Je me tourne vers lui avec ma tasse de chocolat à la main.

-Tu n'iras pas en cours aujourd'hui.

-Quoi ? Pourquoi ?

Surprise, je pose ma tasse sur le comptoir. Je ne peux pas rater les cours, avec les examens qui arrivent en fin d'année...

-Nous t'avons pris un rendez-vous chez Mr Harris, ton psy, annonce Lucy.

-Je vous ai dit que je ne voulais pas y aller, dis-je en reprenant ma tasse entre mes mains.

-Mais tu le dois, dit Daniel. C'est pour ton bien.

Je soupire et boit une gorgée de chocolat.

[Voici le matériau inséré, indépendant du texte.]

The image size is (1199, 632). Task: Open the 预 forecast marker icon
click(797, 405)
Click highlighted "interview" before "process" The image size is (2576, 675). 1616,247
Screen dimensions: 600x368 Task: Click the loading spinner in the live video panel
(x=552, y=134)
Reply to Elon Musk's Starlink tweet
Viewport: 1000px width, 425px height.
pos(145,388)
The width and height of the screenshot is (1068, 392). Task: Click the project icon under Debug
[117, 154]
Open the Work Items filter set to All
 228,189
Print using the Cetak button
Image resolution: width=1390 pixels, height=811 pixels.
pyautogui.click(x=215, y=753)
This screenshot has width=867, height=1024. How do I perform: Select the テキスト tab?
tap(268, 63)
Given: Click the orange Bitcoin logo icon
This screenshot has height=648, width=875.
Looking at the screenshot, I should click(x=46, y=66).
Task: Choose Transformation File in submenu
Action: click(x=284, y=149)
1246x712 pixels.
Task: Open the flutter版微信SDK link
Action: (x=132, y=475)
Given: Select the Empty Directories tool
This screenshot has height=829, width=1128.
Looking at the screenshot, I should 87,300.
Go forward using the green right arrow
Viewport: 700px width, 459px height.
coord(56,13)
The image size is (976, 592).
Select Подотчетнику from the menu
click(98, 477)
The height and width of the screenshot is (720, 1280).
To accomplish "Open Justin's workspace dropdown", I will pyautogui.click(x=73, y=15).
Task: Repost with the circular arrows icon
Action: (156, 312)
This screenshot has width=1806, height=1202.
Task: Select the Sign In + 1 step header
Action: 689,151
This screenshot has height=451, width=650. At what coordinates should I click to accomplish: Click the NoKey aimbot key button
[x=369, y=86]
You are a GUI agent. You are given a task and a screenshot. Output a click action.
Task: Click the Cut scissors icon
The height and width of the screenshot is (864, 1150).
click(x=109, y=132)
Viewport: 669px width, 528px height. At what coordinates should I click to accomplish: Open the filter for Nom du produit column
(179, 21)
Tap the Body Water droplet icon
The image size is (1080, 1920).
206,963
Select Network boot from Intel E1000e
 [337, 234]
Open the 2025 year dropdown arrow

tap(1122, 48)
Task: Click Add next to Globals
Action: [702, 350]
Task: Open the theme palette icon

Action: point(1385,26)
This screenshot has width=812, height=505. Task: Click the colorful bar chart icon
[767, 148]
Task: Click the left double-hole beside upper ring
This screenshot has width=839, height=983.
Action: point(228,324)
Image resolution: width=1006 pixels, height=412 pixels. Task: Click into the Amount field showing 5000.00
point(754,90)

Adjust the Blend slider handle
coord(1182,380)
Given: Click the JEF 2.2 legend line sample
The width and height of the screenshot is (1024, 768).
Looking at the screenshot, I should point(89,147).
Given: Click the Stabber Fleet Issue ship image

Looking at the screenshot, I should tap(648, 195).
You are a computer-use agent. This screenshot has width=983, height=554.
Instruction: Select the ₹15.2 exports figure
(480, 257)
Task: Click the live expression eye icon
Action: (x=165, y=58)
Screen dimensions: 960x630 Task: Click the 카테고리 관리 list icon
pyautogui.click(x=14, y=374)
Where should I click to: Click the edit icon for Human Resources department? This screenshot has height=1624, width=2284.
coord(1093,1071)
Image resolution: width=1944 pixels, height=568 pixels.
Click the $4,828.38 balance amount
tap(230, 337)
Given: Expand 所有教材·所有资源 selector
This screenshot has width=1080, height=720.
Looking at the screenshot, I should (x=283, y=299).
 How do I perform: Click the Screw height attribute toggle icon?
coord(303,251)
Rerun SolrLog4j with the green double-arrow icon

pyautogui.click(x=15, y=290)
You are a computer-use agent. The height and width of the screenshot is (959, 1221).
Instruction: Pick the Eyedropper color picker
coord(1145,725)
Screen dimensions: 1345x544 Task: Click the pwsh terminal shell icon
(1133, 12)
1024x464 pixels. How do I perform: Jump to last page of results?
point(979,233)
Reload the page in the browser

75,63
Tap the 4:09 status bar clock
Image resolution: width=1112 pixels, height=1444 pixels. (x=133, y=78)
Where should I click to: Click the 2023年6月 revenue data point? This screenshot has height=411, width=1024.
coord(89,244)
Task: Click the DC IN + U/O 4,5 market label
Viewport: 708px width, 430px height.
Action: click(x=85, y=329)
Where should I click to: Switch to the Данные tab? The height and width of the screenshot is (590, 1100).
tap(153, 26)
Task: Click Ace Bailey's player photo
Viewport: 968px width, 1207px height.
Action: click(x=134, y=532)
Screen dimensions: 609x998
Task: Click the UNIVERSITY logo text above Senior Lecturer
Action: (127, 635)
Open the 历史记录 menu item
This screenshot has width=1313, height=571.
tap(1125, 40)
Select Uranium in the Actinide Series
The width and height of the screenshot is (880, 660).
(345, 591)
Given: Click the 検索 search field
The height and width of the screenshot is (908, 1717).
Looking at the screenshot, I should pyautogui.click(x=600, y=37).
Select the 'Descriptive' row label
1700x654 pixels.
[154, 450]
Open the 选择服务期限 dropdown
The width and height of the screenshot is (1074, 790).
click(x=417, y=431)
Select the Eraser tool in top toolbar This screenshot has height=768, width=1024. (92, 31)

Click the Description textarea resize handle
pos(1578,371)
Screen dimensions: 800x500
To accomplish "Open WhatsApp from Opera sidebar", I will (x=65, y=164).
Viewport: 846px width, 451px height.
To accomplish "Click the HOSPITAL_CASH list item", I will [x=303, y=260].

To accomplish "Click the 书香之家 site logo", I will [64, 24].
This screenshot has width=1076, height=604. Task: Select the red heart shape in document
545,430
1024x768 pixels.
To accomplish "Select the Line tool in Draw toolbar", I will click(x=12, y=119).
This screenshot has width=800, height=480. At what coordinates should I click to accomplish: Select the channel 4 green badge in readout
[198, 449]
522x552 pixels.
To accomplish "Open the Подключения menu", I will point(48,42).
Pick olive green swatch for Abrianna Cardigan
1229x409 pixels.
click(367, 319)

Le liquide me réchauffe la gorge et je me tourne vers mes tuteurs.

-OK, je vais y aller, soupirais-je. Mais ce n'est pas parce que j'y vais que je vais dire quoi que ce soit à ce Mr Harris.

Je pose ma tasse encore à moitié pleine sur le comptoir et monte à l'étage. Dans le couloir menant à ma chambre, je croise Kurt qui est encore en caleçon. Il fronce les sourcils en me voyant énervée.

-Hey beauté, ça va pas ?

Il m'empoigne le bras pour que je me tourne vers lui. Je l'éjecte rapidement et rentre dans ma chambre en grognant :

-Dégage Kurt.

Je claque la porte derrière moi et m'habille d'une chemise courte blanche et d'un jean à taille haute. Je brosse mes cheveux et les laisse détachés. J'attrape mon portable et envoie un message à Abi avant qu'elle n'entre en cours.

Moi : Je ne viendrais pas en cours aujourd'hui, on se voit demain.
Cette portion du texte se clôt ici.